# [Task to complete]
The essay below concerns Sampson Moore. List every year it gives as a possible year of his birth.

# [Selected excerpt]
━━━

Tag: Valley of the Shadow

Telling the Histories of Our Sampsons

There once was a man named Sampson Moore. He was an enslaved African American. He gained freedom after the Confederates, who wanted to keep him a slave, were defeated during…

There once was a man named Sampson Moore. He was an enslaved African American. He gained freedom after the Confederates, who wanted to keep him a slave, were defeated during the Civil War. He lived through Reconstruction and Jim Crow. He was a farmer who lived in what is now Staunton, Va. He was also my great-great-great grandfather.

The facts that we do know about Sampson’s life tell us the uncomfortable facts and truths of American history that often get unmentioned to our children while they are in schools. Which is why we must push for civic and history education that is as honest in tackling the bad and ugly of our nation’s past as it is in celebrating the parts that are good.

As with so many former slaves, there’s a lot about Sampson we will never know about. He died 16 years before the Federal Writers’ Project embarked on its massive collection of first-hand accounts about life in bondage from once-enslaved Black people.

His death certificate states that he was born sometime in 1840. But Census records also record him giving different ages, meaning that he could have been born in 1830 or even 1835. Given that slaves weren’t even considered human, and therefore, unworthy of a proper recording of their birthdays, we will never know when he was truly born.

━━━

Records from a data collection:
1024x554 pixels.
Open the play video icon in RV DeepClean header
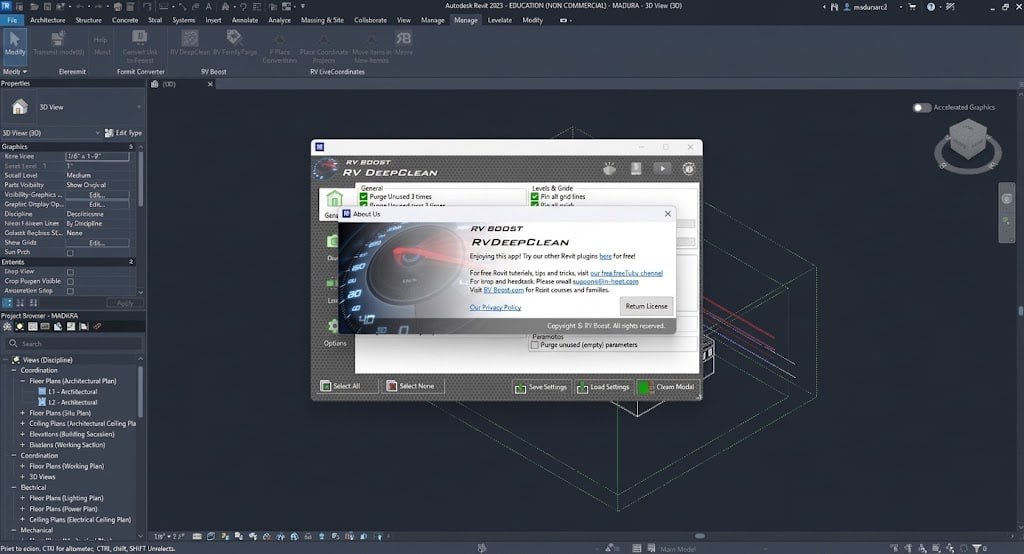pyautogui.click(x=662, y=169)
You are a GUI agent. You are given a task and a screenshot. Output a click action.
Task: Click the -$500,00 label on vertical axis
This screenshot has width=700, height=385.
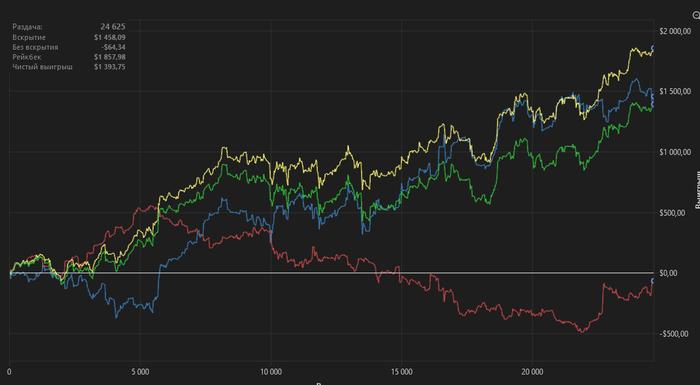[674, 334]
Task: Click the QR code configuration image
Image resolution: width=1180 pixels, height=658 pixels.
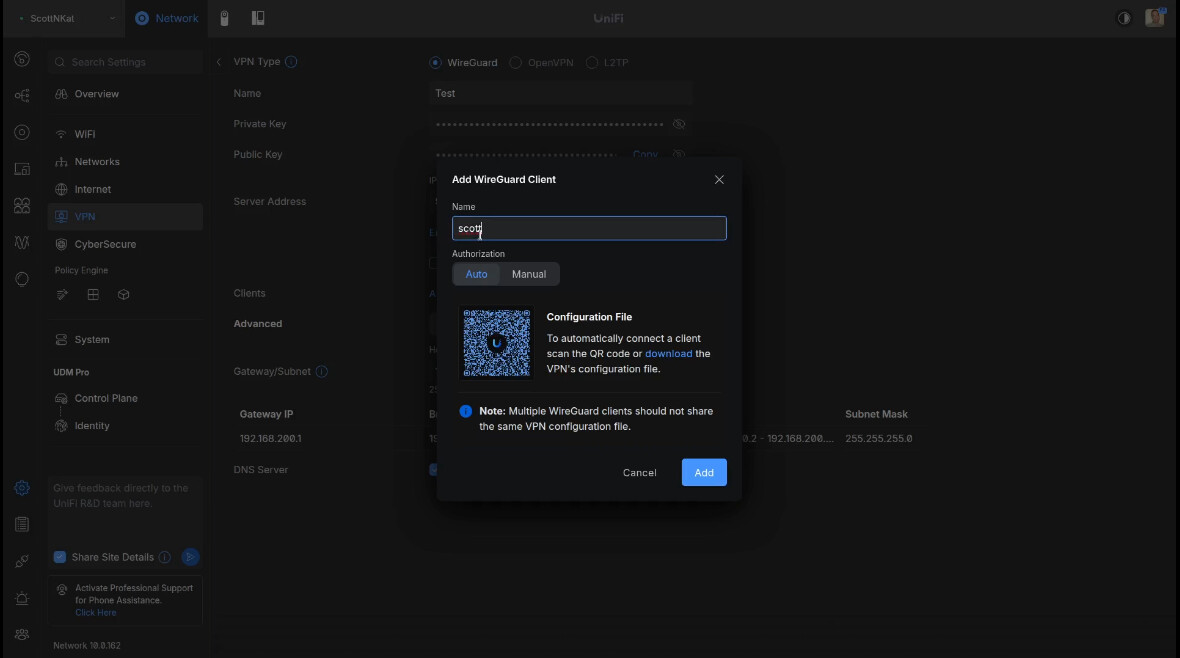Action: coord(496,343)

━━━

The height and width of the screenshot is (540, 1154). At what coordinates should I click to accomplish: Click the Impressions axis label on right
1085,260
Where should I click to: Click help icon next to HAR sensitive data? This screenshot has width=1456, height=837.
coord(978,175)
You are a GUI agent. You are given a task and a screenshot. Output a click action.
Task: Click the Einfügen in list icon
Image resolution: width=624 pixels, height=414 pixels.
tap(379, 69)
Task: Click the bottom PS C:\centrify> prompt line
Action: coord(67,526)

━━━

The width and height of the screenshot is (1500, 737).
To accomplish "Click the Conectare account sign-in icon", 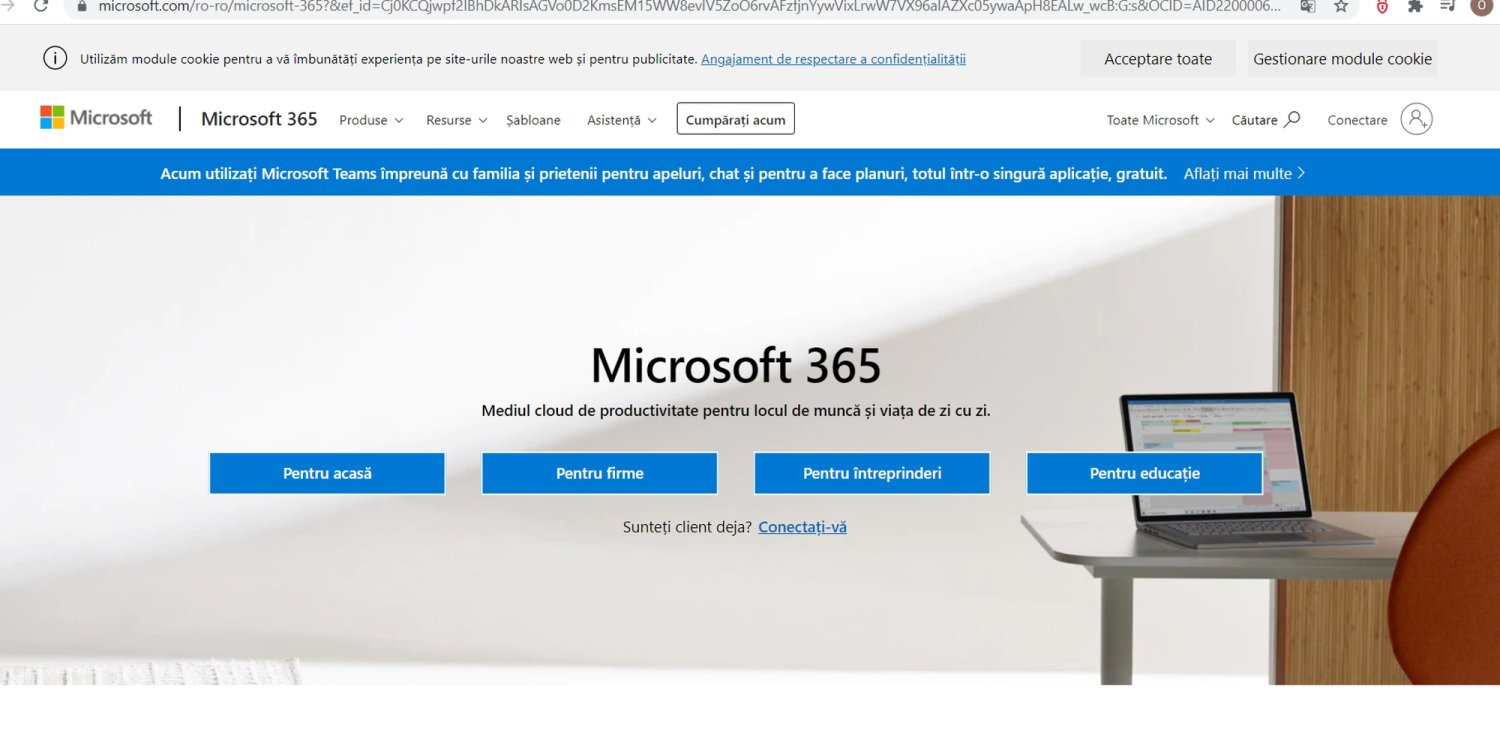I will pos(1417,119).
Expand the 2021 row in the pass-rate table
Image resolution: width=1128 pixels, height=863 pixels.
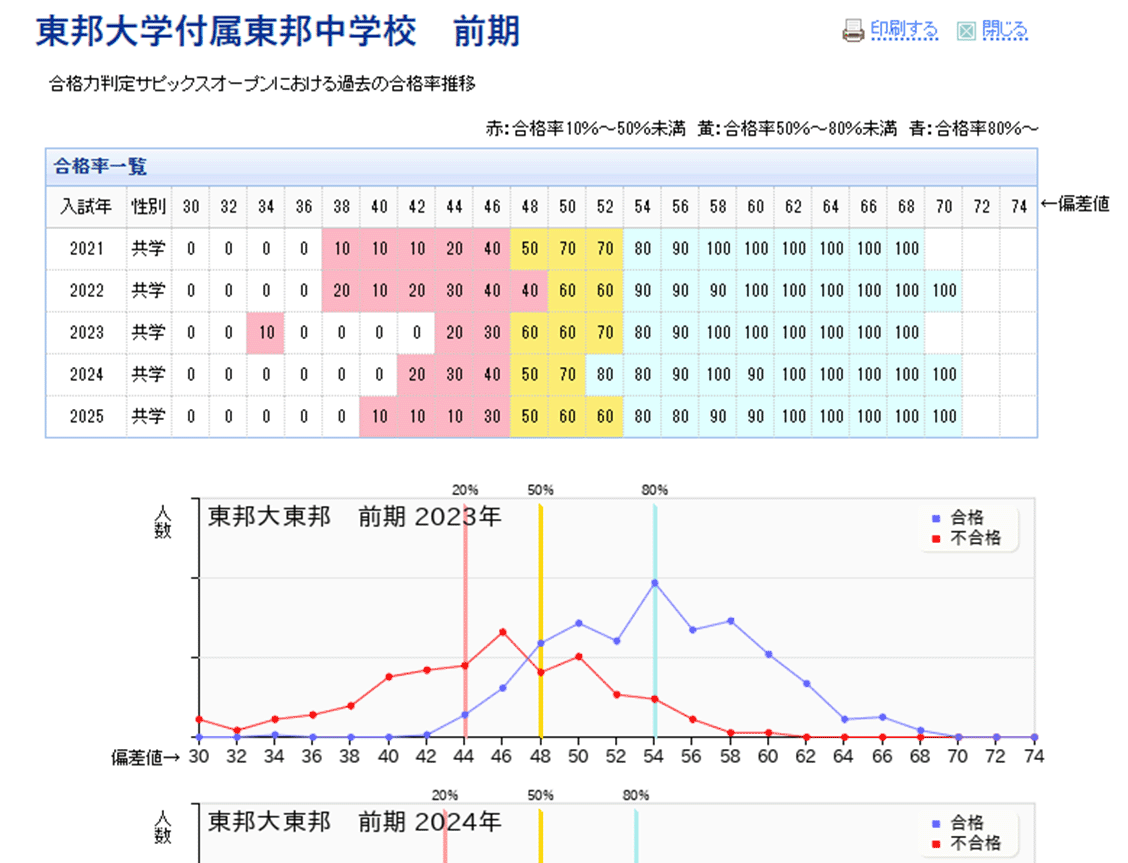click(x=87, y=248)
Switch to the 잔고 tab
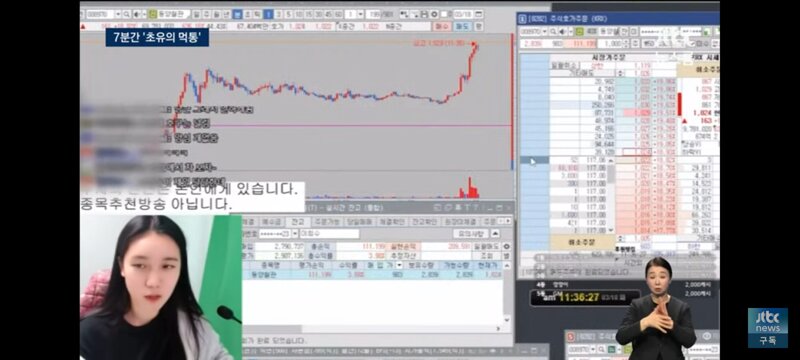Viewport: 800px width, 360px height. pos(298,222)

━━━

# [Exercise response]
1840, 1830, 1835